Describes how policy documents are linked to different SDGs
Please note: this functionality is still in beta. Not all languages are supported and the SDG classification is run periodically rather than as part of Overton’s main processing pipeline.
As well as topics and subject areas Overton tries to map policy documents to one or more Sustainable Development Goals, which are a set of 17 goals set up by the United Nations to serve as a framework for global development. The SDGs are often used as a quick way to group policy or research relating to a particular problem area e.g. climate change, poverty or gender inequality.
Overton uses a system based on keyword matching and thresholds to determine if a policy document relates to an SDG.
As a base we took the key words & phrases set compiled by Monash University & SDSN Australia/Pacific which is available here.
We first extract the first two or three pages of text from each policy document. In the case of HTML files (like blog posts) we extract the first hundred words.
We then look for phrases relating to each SDG and build up a relevance score for it.

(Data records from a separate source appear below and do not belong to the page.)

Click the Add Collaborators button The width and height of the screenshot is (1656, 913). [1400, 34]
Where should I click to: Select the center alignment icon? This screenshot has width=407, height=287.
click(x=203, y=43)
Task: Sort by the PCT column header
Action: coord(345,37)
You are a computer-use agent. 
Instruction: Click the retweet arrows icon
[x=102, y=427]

Matching phrases add:
- 4 to the score if they’re seen in the document title (this is translated into English)
- 3 to the score if they’re seen in the document “snippet” – the abstract usually found on the document landing page
- 1 otherwise
Phrases are found via a case insensitive match.

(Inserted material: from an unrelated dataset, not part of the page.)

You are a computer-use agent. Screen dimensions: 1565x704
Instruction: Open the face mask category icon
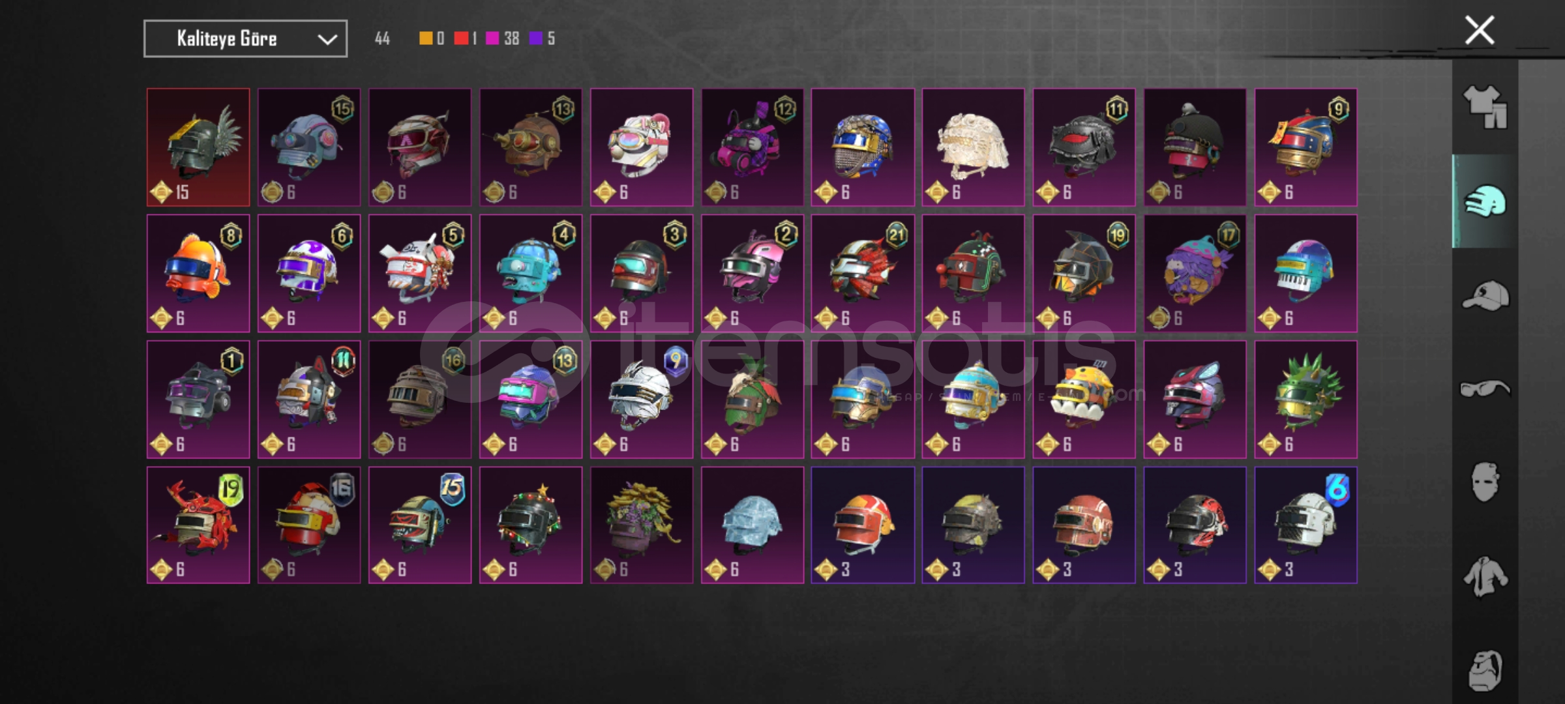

Overton considers some keywords “conditional” – these only contribute to a relevance score if at least one non-conditional keyword has also been found. We determined this manually as part of our curation process.
For example in SDG 2 (Zero Hunger) the Monash key words & phrases include both “malnourished” and “wasting”.
If a document contained only “wasting” in the text – and no other keywords from SDG 2 – then its relevance score for SDG 2 would be 0. Wasting could be related to any number of other things.
But if the document also contained “malnourished” in the text it would score 2 – 1 point from “malnourished” and another point from “wasting”.
Currently all SDGs have the same score threshold of 6. If a policy document has a relevance score over this threshold then it is considered relevant to that SDG.